_文本段落_:
母親在我年僅三歲時就開始教我認簡單的漢字,為有朝一日返家做好準備。我不記得那時到底學了什么。她買了一套字卡,用來教中文讀寫。母親說短短幾天我就能記住幾十個漢字,她滿懷驕傲地告訴父親我記得哪些字。一段時間以后,身為現代教育家的父親擔心她揠苗助長,向她解釋孩子如果過早開始學習,只學會背誦個別生字,反而可能有害。母親不甘不愿地就此打住,只得知足于知道我的頭腦沒有問題,開心地斷定我天資聰穎。
從中國回來之后,情況完全改變了。父親既然送我去上英文學校,于是決定親自教我古文。每晚飯后,我們一起坐下來閱讀簡單的文本。父親希望我學會文言文,這種語言不拿來說,除正式文件外鮮少使用。他教我用短句記生字,告訴我怎么讀,以前的意思是什么,以之對比現在口語中的意思又是什么。父親相信只要古文的造詣夠深(包括學會文言文寫作),就自然能夠精通白話文,因此他不愿意讓我念華文學校用的標準課本。何世庵(我的朋友何丙郁[Ho Peng Yoke]的父親,何丙郁日后成為中國科學史史家)當時開授文言文私塾課程,父親敬佩何世庵等人的努力,但不打算送我去他那里學習,因為何先生教授經典時用的是廣東話。
父親從傳統的《三字經》和《千字文》教起,不過之后就改用二十世紀初編訂的《新國文》課本。課文都是文言文,講述知名儒家文人的各種故事,像是孔融和司馬光等等,他們少年時的舉止即已堪為標桿,相當于中國版的不說謊的華盛頓和阿爾弗雷德王(King Alfred)與糕餅的故事。精習語言的課程因此和高尚品德的教誨密不可分。我視之為常態,推測中國人、美國人、英國人共享一致的是非觀念。

_任务要求_:
请把上面这段关于幼年学习中文的回忆文字中,从“父親從傳統的《三字經》和《千”开始、到“國人、美國人、英國人共享一致的是非觀念。”结束的部分一字不差地照抄下来。 接下来的列表是另一份独立材料,与上面这段文字无关。

_数据摘录_:
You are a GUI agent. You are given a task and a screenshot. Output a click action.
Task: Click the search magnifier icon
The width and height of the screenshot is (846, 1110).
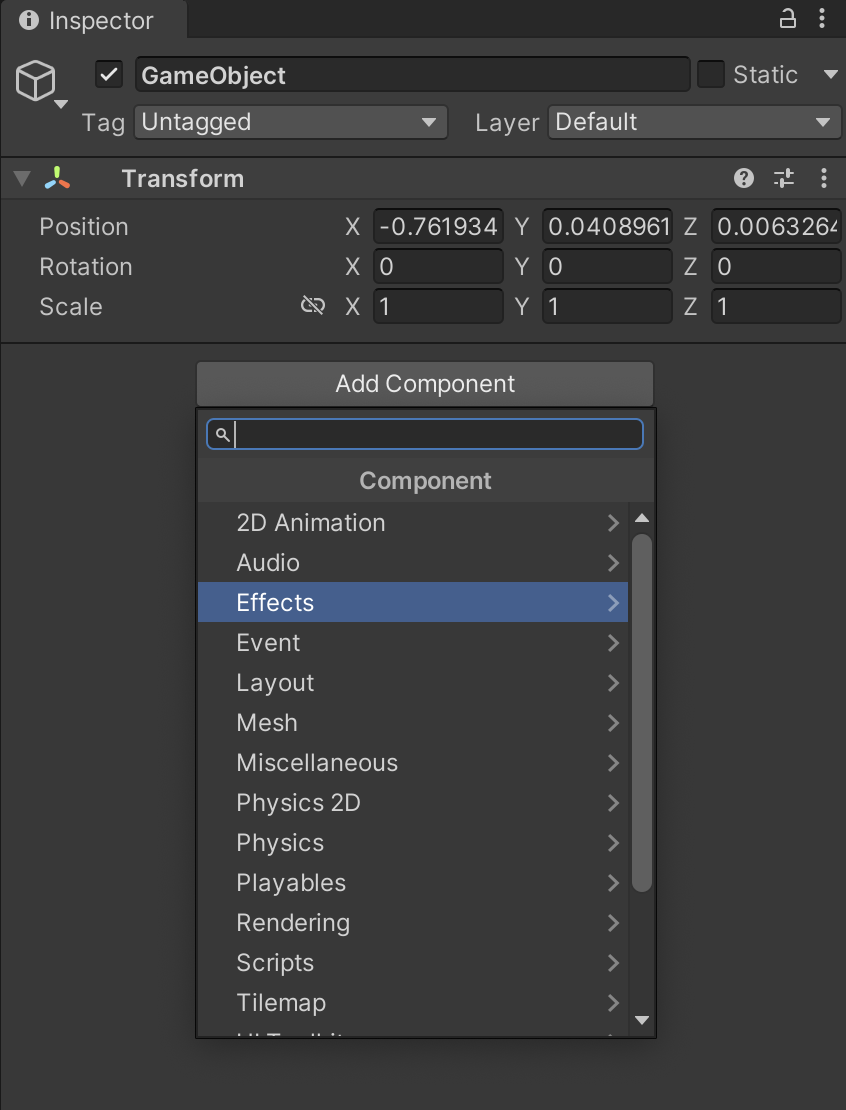coord(222,434)
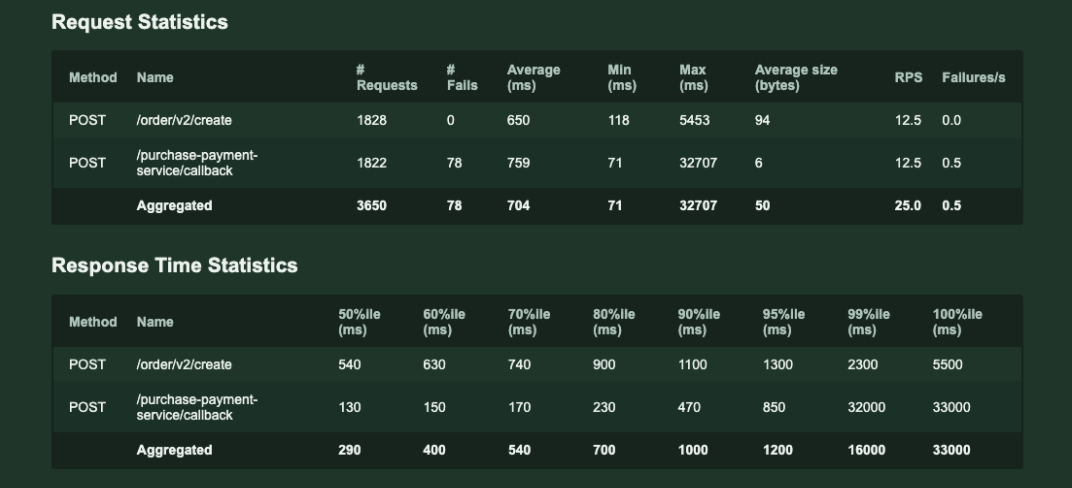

_本题答案_:
父親從傳統的《三字經》和《千字文》教起,不過之后就改用二十世紀初編訂的《新國文》課本。課文都是文言文,講述知名儒家文人的各種故事,像是孔融和司馬光等等,他們少年時的舉止即已堪為標桿,相當于中國版的不說謊的華盛頓和阿爾弗雷德王(King Alfred)與糕餅的故事。精習語言的課程因此和高尚品德的教誨密不可分。我視之為常態,推測中國人、美國人、英國人共享一致的是非觀念。